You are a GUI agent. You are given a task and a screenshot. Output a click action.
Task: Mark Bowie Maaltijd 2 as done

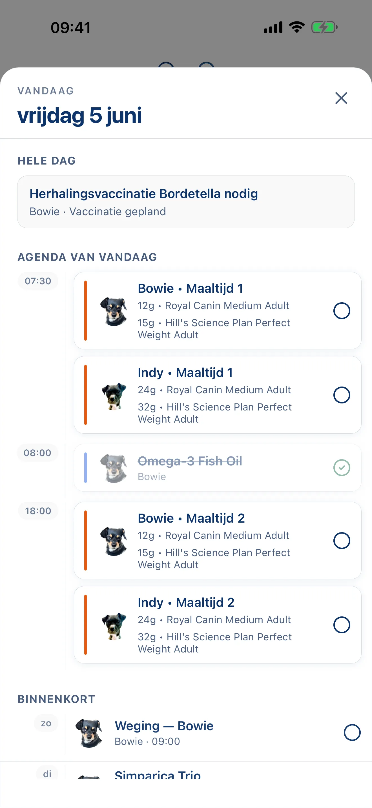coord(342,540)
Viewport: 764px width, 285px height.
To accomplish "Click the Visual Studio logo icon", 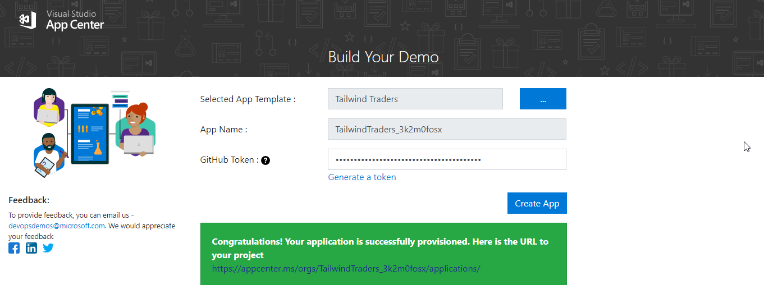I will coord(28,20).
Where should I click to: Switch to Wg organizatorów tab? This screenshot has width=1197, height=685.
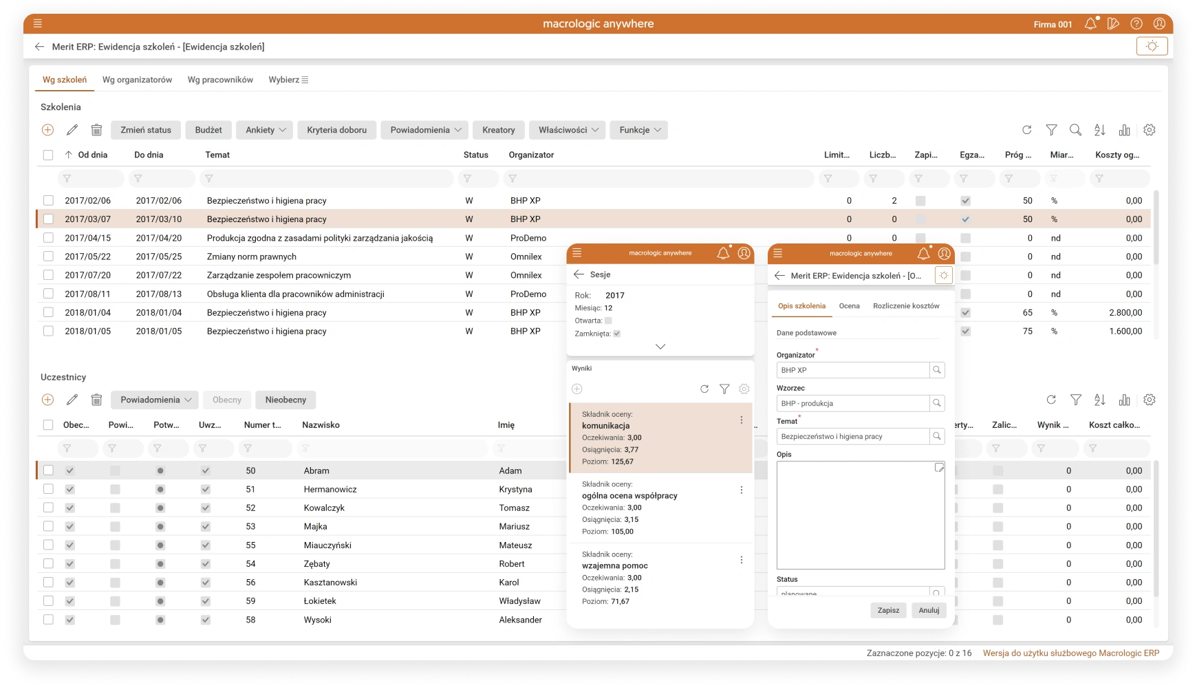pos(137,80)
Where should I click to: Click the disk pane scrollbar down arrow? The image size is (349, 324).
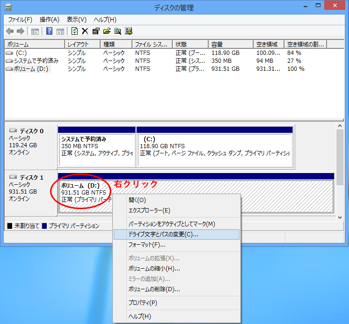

+--

WHAT IS NEEDED » Put the data from the line containing "Where should I click to: Switch" through the end of the data, both ends included, into a Markdown table with the columns Row and Line: number each row in Row and place the line in Line. Skip blank lines and leave the pictures out.

SOLUTION FOR THIS TASK »
| Row | Line |
|---|---|
| 1 | Where should I click to: Switch to Wg organizatorów tab? This screenshot has width=1197, height=685. |
| 2 | pos(137,80) |
| 3 | Where should I click to: Click the disk pane scrollbar down arrow? The image size is (349, 324). |